# Would you use this in a Stihl?



## infinitymike (Aug 25, 2013)

Was going to by a gallon of Stihl Woodcutters bar and chain oil at the Ace True Value which is an authorized Stihl dealer.
Its $30+tax for a gallon.
I can by this and it would be like getting 2 gallons for free.
Shipping is $9
http://goosegear.com/770305-bar-and-chain-oil-by-the-case-1-gal-bottles

Also, What about the 2 cycle oil, it $3 for one bottle to make one gallon.


----------



## clemsonfor (Aug 25, 2013)

No I would not pay $30/gallon for bar oil  I buy poulan at Walmart or supertec. Or what's o. Sale at TSC.  

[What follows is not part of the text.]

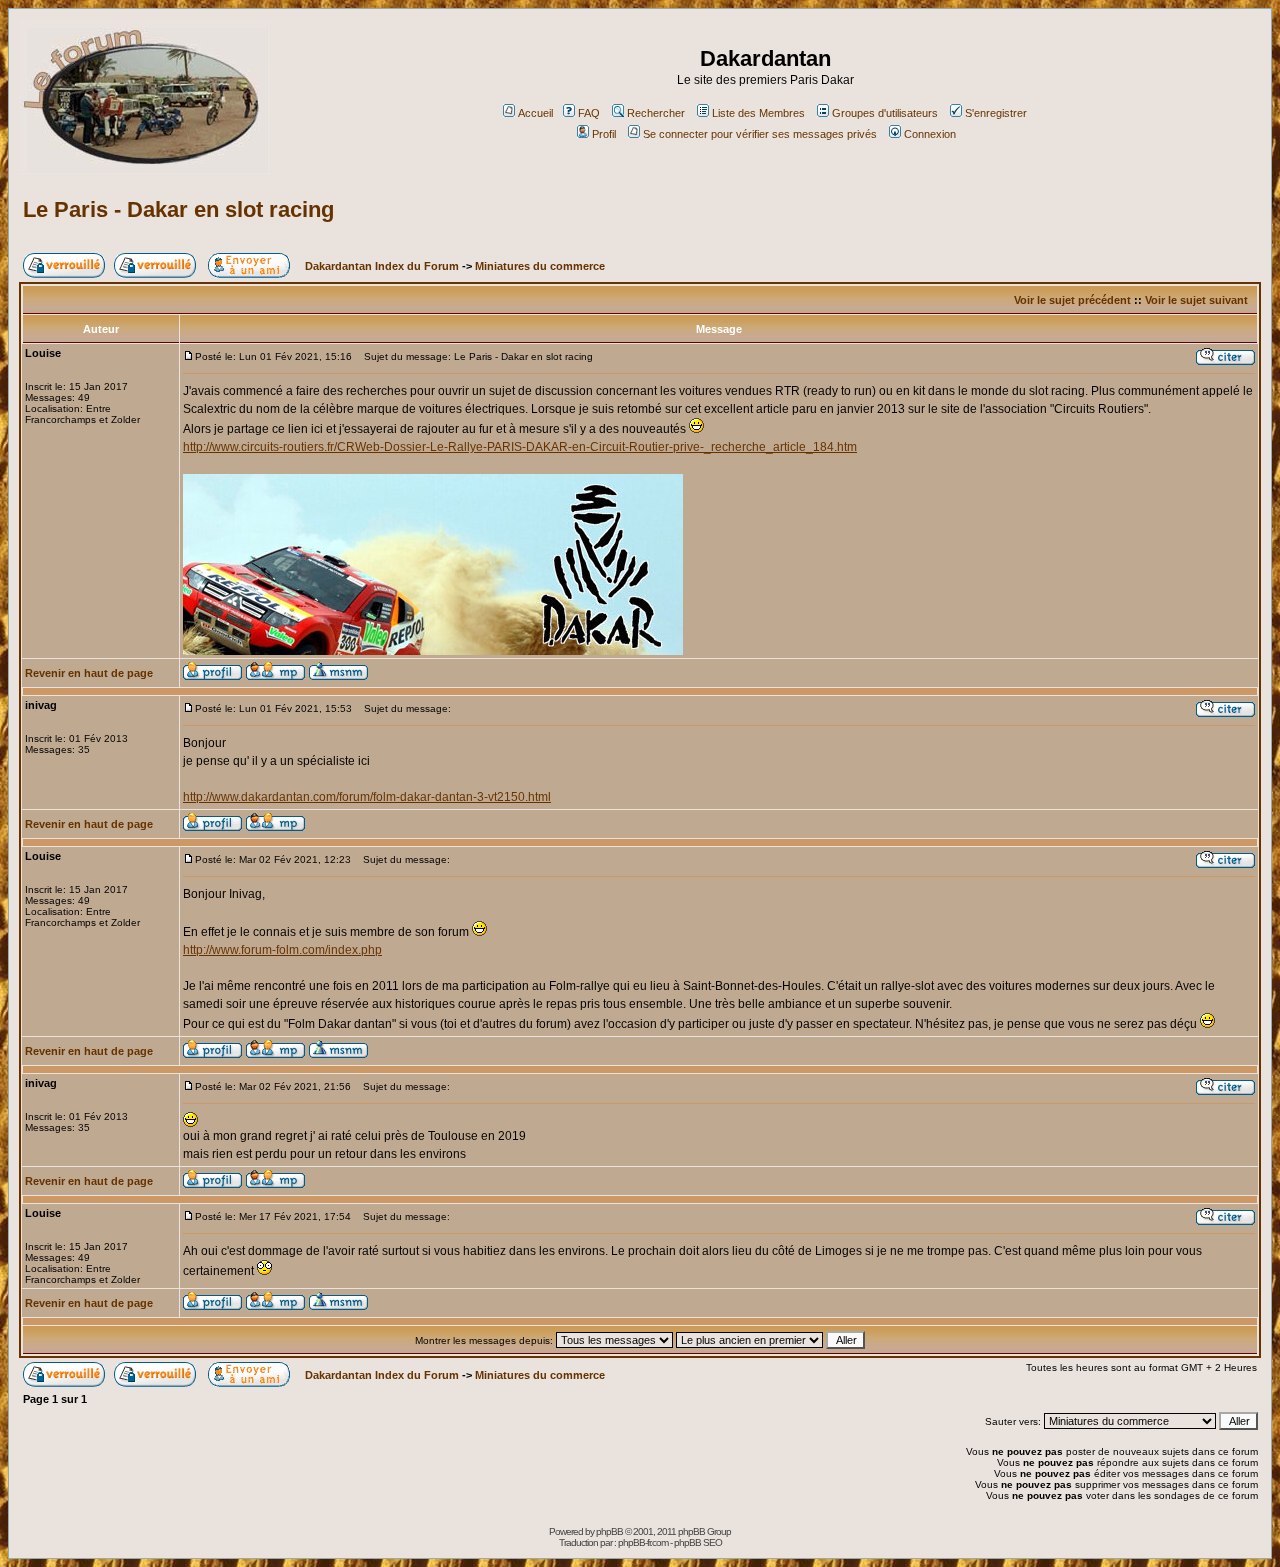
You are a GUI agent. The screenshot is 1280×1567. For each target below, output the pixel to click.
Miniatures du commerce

As to oil for gas I just buy husqvarna semi syn oil at Lowes for like $6 for a bottle that makes 6 gallons or so. It also has a fuel stabilizer in it. I have use. This stuff when its a year old no issues. But I go through about 5 gallons a year now so it does not sit as long anymore.


----------



## StihlHead (Aug 25, 2013)

Not to get too deep into an oil war here, but you can use any good bar oil in a Stihl (or any brand saw, pro or non-pro). Just use a clean virgin oil with a tackifier, or an organic oil. Used oils are to be avoided. I buy a local brand bar oil made for chainsaws with a red dye added, and it is $10 a gallon. I have also used Husky and Poulan bar oil (same company), Stihl, and other brands. Wal-Mart oil tends to be variable and too thin. Here they do not sell winter grade bar oil, but that can be a problem in your area when temps get below freezing. I leave the saws and oil inside overnight before cutting in the winter, and too cold/thick an oil has never been a problem for me.

2-cycle premix oil is another debate, but I use 100% synthetic JASO FC/FD rated oil that is made for air cooled 2-stroke engines. It smokes a lot less than dyno based or blended dyno/synthetic oil, and does not gunk up your engine. Do not use marine grade TWC oils, as they are made for water cooled engines. Also avoid hybrid oils that claim to work for both water and air cooled engines, and non-graded and generic cheapie oils. I mix it at about 45:1 (another item for debate, but I like a tad more ring seal with more oil for more low end lube and a tad more ring compression). The oil I use also has a dye in it so you know the gas has oil added (to help avoid straight gassing a saw).


----------



## infinitymike (Aug 25, 2013)

Even though I've been a framing contractor for 25 years, I only had cheap homeowner chainsaws that when I brought out to the site to cut some stupid big structural beam, they would fall apart.
So 2 years ago right before I got hooked on burning wood as well as cutting and splitting my own, I had a house to frame on the water on piles.
Hence the need for a new saw'
Then I found this site and got hooked.
So I said thats it, I'm buying a professional saw and will treat it like gold. I swore that I would only use Sthil products! 
I have a MS311. 


I will say that in the two years I have bought 3 gallons of bar oil and a bunch of the gas mix from that store
But it finally clicked like do I really need to drop that kinda  coin. 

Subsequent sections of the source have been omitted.